Nel frattempo, la Nato non nega la sua forte preoccupazione per le azioni militari compiute dalla Russia nelle terre siriane. Ad affermarlo è il Segretario Generale della Nato, Jens Stoltenberg. Nel corso dell’assemblea parlamentare dell’Alleanza, Stoltenberg definisce le azioni militari russe come inaccettabili violazioni dello spazio aereo turco e come pericolosi segnali nei confronti dell’instabile situazione politica siriana. Stoltenberg, inoltre, vede il sostegno russo al regime di Assad come dannoso per la situazione di instabilità vissuta dal Paese e come un prolungamento della fase di agonia legata alla guerra in corso. Un’alleanza con Assad, infatti, non può essere la chiave di volta per sconfiggere lo Stato Islamico.

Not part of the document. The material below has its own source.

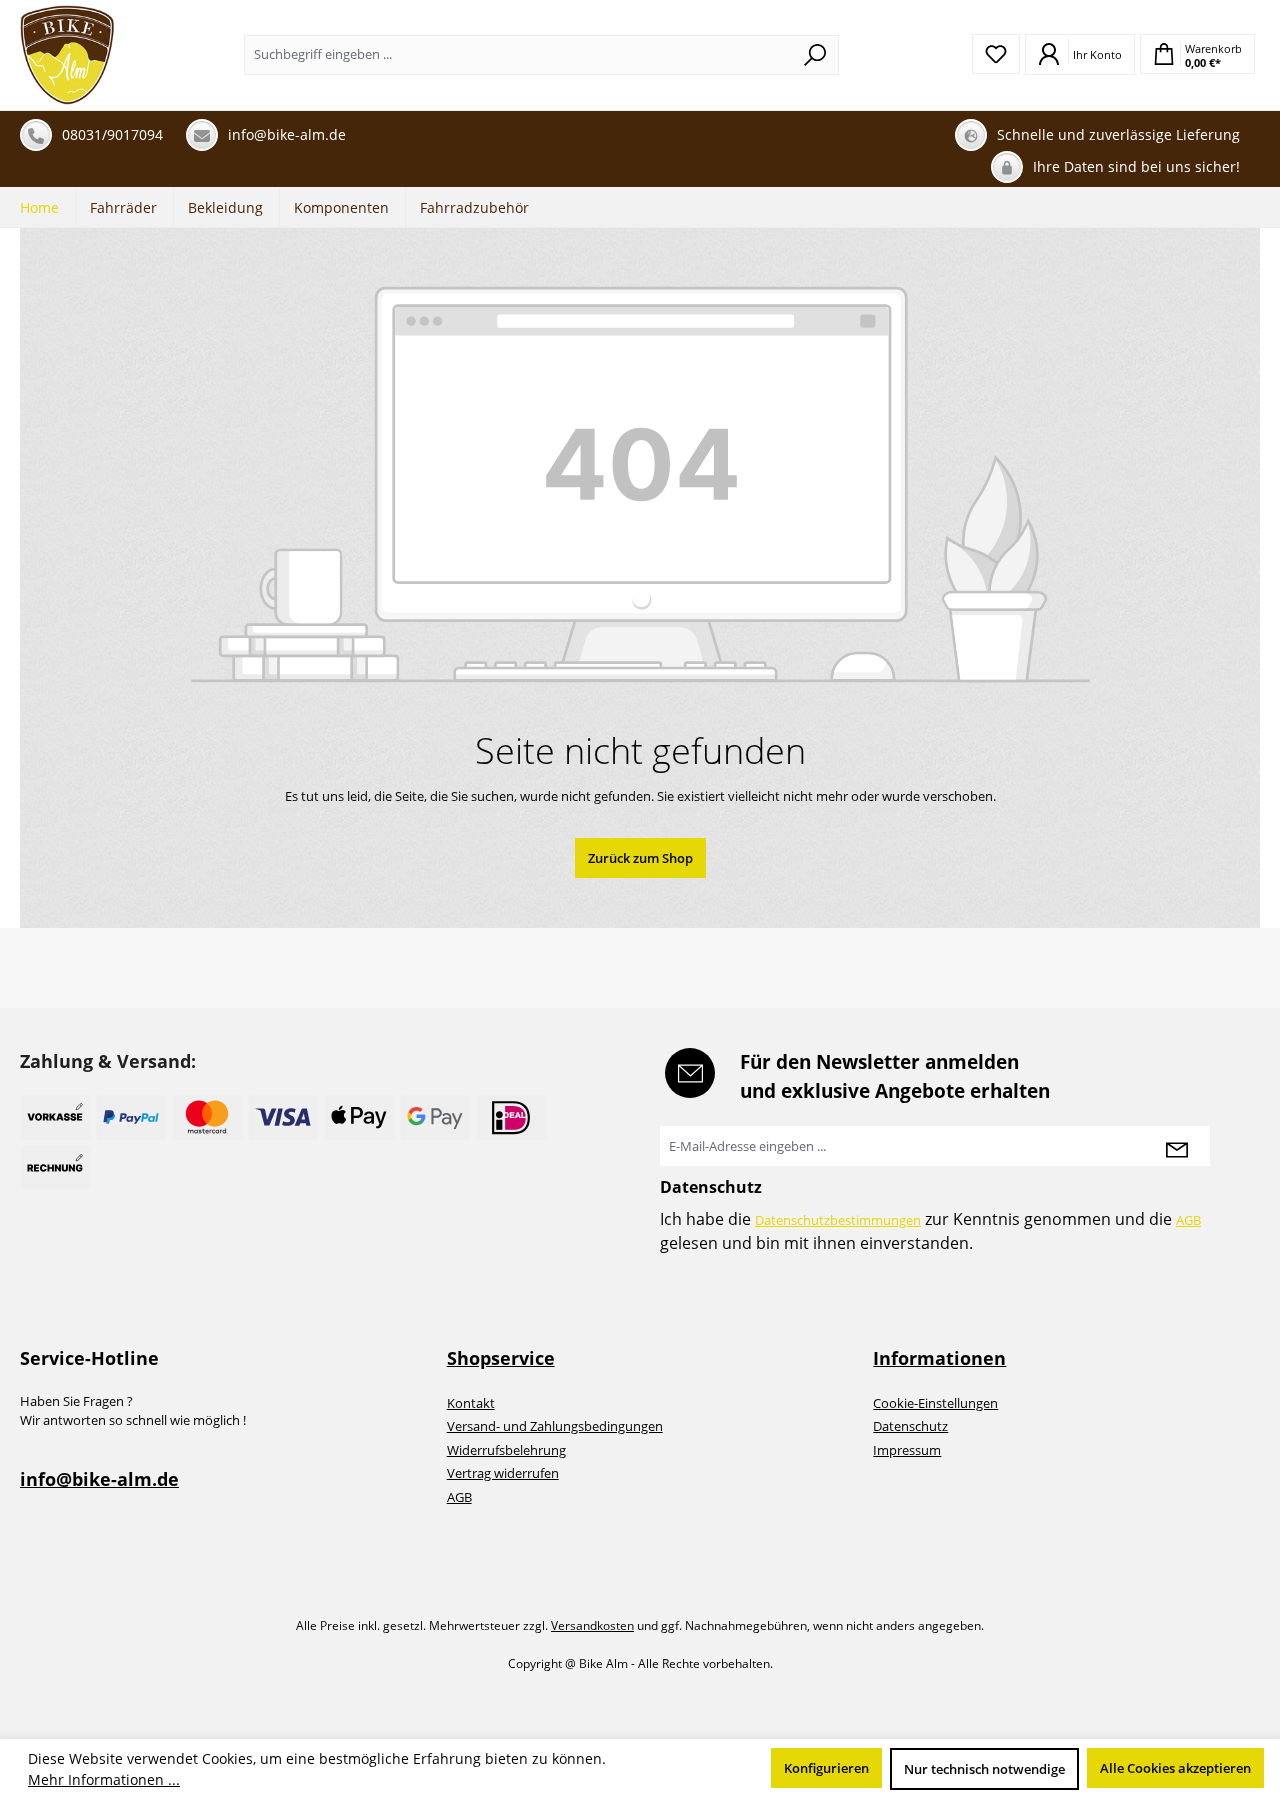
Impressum (907, 1450)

In conclusione dei lavori non è mancato il monito di Staffan De Mistura, inviato Onu per la Siria, che vede come la vera risoluzione della questione siriana passi inevitabilmente da una solida intesa fra Usa e Russia. Per raggiungere il suo obiettivo, De Mistura ha deciso di partire nei prossimi giorni per Mosca e, una volta ottenuta la disponibilità di Putin, raggiungerà la Casa Bianca per concludere l’accordo con Obama.